Bonds were roughly unchanged overnight but soon began to improve at the CME and NYSE opening bells. Weak economic data at 10am didn’t hurt the rally, but it didn’t help as much as more important data would have. In the afternoon hours, speeches from the Fed’s Bullard and Powell put some upward pressure on rates as they reminded markets that it’s not all gloom and doom when it comes to considering reasons that the Fed may (or may not) cut rates in July.
Ultimately, however, the presence of the risks combined with Powell’s reminder that it made more sense to stay well in front of any potential downturn was enough to preserve most of the gains from the morning hours.
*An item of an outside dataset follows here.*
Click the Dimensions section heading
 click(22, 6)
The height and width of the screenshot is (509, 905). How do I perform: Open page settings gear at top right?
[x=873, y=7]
All of the above is well and good, but the “gains from the morning hours” is a phrase best applied to the longer end of the Treasury curve. MBS didn’t get nearly as much love by comparison. This is getting to be a familiar refrain over the past few months, but it’s not an abnormal or surprising one.
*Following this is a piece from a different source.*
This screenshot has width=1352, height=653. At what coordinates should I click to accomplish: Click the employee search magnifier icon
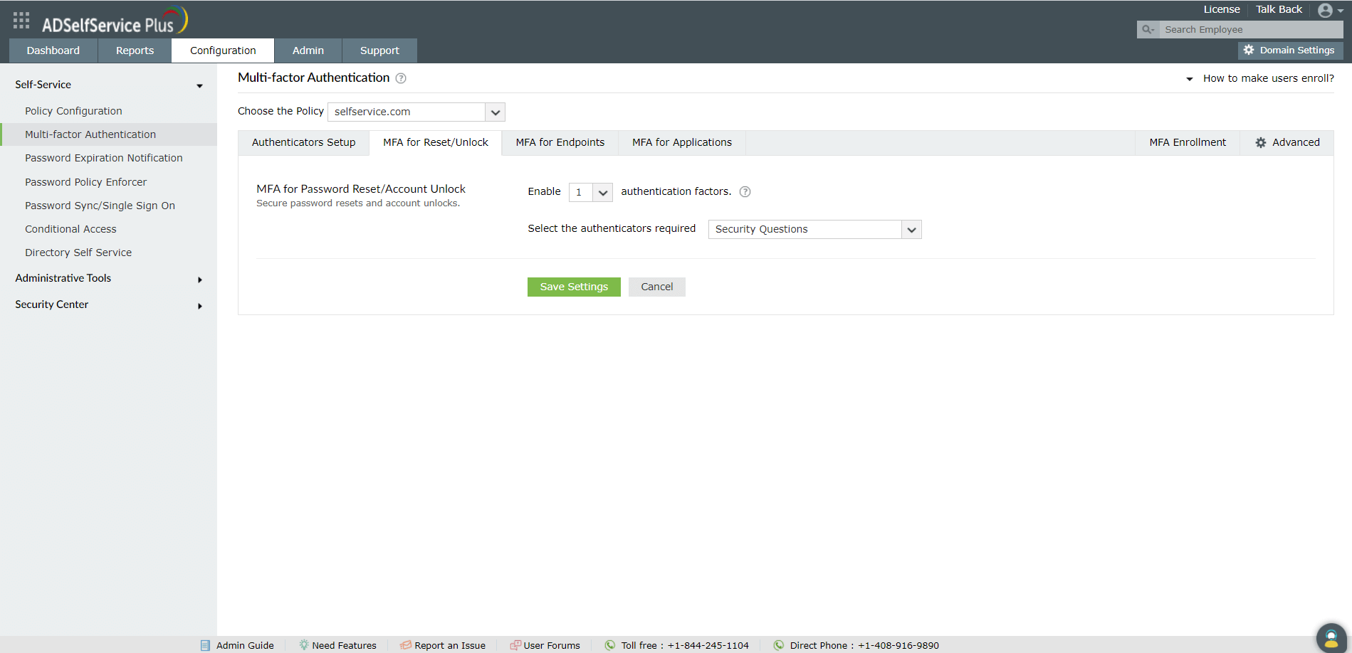[x=1148, y=29]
MBS prices and especially MBS spreads vs Treasuries are significantly impacted by significant volatility. Given that we’re in the midst of a large-scale repricing of interest rate realities (and a large-scale re-discovery of the effects on refi/purchase demand)–AND that there are incredibly significant events coming up in the next few days–makes the underperformance logical enough. At some point, MBS will have been shunned enough to account for all of the variables and the ratchet will turn the other way.